If I had a nickel for every time I heard someone wrongly use or define the word introversion, I would have an unspecified, but large pile of change somewhere in my room. Just as I am guilty of properly using obscure and big words properly but mispronouncing them, many people are guilty of pronouncing words right but using them improperly. So in this brief (at least in comparison to my last two posts) I will attempt to explain introversion.
First, I would like to clarify, introversion does not mean antisocial or not liking to spend time with people and being extroverted does not mean being social and being a people-person. Instead, Introversion and Extroversion refer to how we recharge our social energies. Just as people have physical energy, which largely comes from eating and sleeping, people have several types of “psychic” (not the ESP kind, the Psychology kind) energies, such as spiritual, sexual, moral. Social also happens to be one of them. Introverts and Extroverts both have social energy (in fact many Introverts technically have more of it than extroverts) but they differ in how the refuel when exhausted.

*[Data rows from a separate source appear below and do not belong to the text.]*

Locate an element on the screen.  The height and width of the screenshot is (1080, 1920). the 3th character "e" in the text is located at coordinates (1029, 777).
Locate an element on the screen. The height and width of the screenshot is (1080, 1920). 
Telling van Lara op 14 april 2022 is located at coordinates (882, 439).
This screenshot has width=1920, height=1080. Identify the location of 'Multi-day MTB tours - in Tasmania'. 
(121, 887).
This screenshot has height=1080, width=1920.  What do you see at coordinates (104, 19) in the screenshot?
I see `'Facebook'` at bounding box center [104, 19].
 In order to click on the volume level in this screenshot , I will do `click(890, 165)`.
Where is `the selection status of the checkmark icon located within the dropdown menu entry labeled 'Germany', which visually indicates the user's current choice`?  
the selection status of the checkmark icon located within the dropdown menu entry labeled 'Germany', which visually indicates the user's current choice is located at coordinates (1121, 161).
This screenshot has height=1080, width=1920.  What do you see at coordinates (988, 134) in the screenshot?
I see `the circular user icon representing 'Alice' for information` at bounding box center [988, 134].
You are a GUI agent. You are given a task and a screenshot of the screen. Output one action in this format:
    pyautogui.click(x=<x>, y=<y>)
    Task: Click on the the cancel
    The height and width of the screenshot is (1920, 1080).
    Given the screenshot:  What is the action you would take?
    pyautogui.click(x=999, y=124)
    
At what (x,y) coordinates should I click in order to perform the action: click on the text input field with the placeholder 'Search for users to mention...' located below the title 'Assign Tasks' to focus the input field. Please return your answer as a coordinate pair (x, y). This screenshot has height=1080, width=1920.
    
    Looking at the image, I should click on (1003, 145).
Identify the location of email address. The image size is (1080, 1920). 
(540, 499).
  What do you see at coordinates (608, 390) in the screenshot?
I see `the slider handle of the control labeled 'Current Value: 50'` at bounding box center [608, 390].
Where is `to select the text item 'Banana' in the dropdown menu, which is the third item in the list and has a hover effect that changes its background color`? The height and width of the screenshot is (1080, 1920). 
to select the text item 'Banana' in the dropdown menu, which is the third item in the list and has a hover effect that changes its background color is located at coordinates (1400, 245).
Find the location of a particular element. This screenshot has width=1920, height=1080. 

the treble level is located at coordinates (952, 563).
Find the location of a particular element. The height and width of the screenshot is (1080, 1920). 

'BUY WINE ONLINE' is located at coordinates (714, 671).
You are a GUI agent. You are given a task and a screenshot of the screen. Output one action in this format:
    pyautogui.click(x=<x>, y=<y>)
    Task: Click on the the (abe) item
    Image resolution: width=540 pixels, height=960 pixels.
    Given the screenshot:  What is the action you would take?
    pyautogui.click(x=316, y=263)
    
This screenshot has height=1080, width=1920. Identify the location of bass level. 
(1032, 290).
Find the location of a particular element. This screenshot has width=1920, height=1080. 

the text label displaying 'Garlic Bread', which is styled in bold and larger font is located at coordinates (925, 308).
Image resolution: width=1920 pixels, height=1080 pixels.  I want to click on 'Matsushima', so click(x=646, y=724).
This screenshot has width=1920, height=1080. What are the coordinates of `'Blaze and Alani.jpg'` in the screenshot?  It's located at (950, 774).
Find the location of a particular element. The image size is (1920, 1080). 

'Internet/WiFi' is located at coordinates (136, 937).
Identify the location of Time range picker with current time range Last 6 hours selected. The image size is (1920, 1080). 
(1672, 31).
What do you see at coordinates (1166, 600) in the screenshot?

Introverts refuel their social energy by being alone. The ways they recharge vary greatly, ranging from reading to TV to being outside to playing a sport to even being online. Many (if not most) introverts like being around people, and may even act “hyper-social” for short amounts of time. However, after an extended amount of time around other people, they need to be alone or risk “shutting down” or in extended cases even depressed.
Extroverts, on the other hand, recharge their social energy by being around other people. They still need some alone time once in a grand while, but they thrive being around other people. If not around others for a long period of time, they will often find themselves tired. It’s important to note that no person is 100% introverted or extroverted. Everyone is a mix of the two, falling somewhere along the spectrum, usually further along one end.
So, what kind of introvert am I? On literally every MBTI (Myer-Briggs) and Neris Type Explorer I’ve taken, I have the blessing and curse of being an INFJ (on a side note if you’re curious of what your personality type is you can find out here). One of the rarest types in the world, the INFJ has the unique privilege of being a bundle of contradictions. You see, among other things, INFJ’s are what is known as “emotionally extroverted”. This means that while they are really good at reading other people’s emotions, like really good, they are often clueless of their own. This is why they need to spend alone time so they can spend time “introspecting” and subconsciously analyzing their own feelings. INFJ’s often seem to be extroverts until they “shut-down”. They are arguably one of the most introverted types out there, despite how much of people persons they are. So why go into this detail about myself, in spite of the fact I dislike talking about myself? To prove a point. There are different types of introverts, and we become emotionally drained for different reasons. Introversion isn’t just about emotions though.
Because of the “common-knowledge” belief that introverts are anti-social, there hasn’t been as much research into them as extroverts. However, in recent years it’s become apparent that there’s a disparity between how Psychologists and some introverts describe introversion. Not all introverts are emotionally introverted. Jonathan Cheek, a researcher at Wellesley College has in fact observed 4 types of introverts: Social, Thinking, Anxious, and Reserved. As we learn more and more about introverts, it becomes more and more clear we only understand the tip of the iceberg.
So what’s the takeaway from this? What introversion actually means. Yes, introverts need more alone time than extroverts, and yes, some are anti-social (just as some extroverts are anti-social) but that doesn’t mean that introversion and being anti-social are mutually exclusive. That’s it for now, enjoy the rest of your day. Or don’t. Your choice.